Excerpt provided.
===
Take the poll below. It’s entirely anonymous. And mildly fun.
Originally I had intended to paywall the soon-to-be-released podcast of my novel, A Footnote to Plato, but I changed my mind and decided to make it free.
Why free?
This was a hard decision for me, but after looking around Substack I’m not even sure there’s an audience for free novels here, much less literary novels starring white male philosophy professors falsely accused of sexual harassment. (Yeah, try selling that to an agent!) I could be wrong. But given that most authors don’t earn anything close to a living from book sales, I doubt it.
Consider this. Near the top of the Substack leaderboard for fiction, we see:
Who is touted everywhere for the serialization of her novel and boosted by Substack’s fellowship program. But then:
“When Elle got 45 paid subscribers, she contacted them to find out what made them pay and understood they weren’t reading her book—but it was the newsletter they dug. She changed the strategy to keep fiction free, which tripled her subscribers.”—Thousand Faces.
Even with all that publicity, her paid subscribers were there for her nonfiction.
It’s pretty clear what this means for me and my fewer than 300 subscribers and no publicity. All I can do is hope a few of you will enjoy my novel so much you’ll take note of the next book I write.
===
Given data.
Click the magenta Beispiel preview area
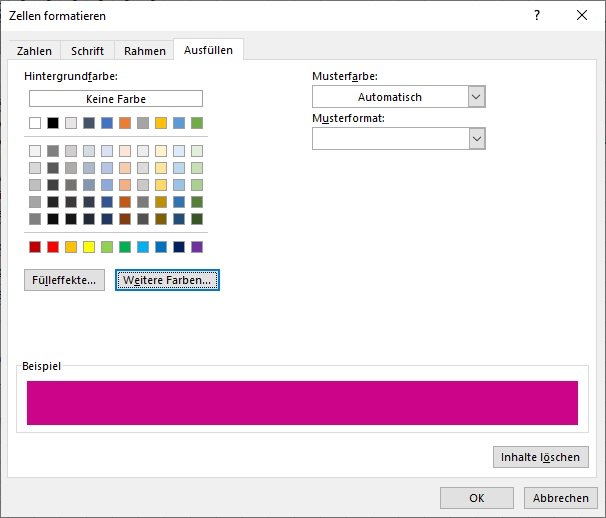 [302, 402]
===
Description of the task. Copy the passage from the post above about offering the novel's podcast for free, word for word, beginning with the words "Consider this. Near" and stopping after "book I write.".

Expected answer.
Consider this. Near the top of the Substack leaderboard for fiction, we see:
Who is touted everywhere for the serialization of her novel and boosted by Substack’s fellowship program. But then:
“When Elle got 45 paid subscribers, she contacted them to find out what made them pay and understood they weren’t reading her book—but it was the newsletter they dug. She changed the strategy to keep fiction free, which tripled her subscribers.”—Thousand Faces.
Even with all that publicity, her paid subscribers were there for her nonfiction.
It’s pretty clear what this means for me and my fewer than 300 subscribers and no publicity. All I can do is hope a few of you will enjoy my novel so much you’ll take note of the next book I write.